JIM PAULSEN: Yeah, I think that's the main thing to focus on. These emotional sell offs that are so severe and they happen so quickly, they are as tough for the brand new 20 something investors as they are for us old crusty investors that have been around for almost 40 years in this business. They don't get any easier. They scare you to death. And that's what they need to do. And they do that very well.

But I think a lot of times when we get into this, you ask yourself one question. Is this the end of the bull market? Is this the end of the economic recovery? And for me, the answer there is no. The fundamentals under this economy remain very strong. I think we're going to grow close to 4.5% this year. And earnings results remain very good overall. And I think they're going to win out.

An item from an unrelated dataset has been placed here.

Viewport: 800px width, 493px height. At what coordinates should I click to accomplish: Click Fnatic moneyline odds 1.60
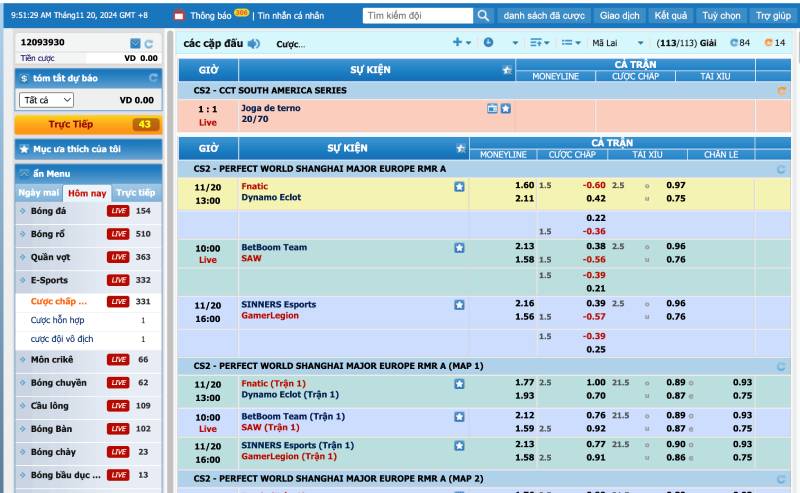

So this looks much more like a correction than a bear market. Of the 25 corrections we've had since 1952, when you look at what it does once the correction finally bottoms, from the low of the correction, what does the stock market do on average over the next 12 months? And what you find out is that on average in the next 12 months, after the previous 25 corrections, it was up on average a little more than 24% in the next year.

And we went into this correction with very low consumer confidence. And when that has occurred, from the lowest levels of consumer confidence, we've had even larger one year forward returns, almost 33% one year forward returns. So I think when you're worried about how much you're losing, you ought to think about if I just hang in there, how will I feel 12 months from now? And typically, traditionally, you're going to feel pretty good if you stay the course.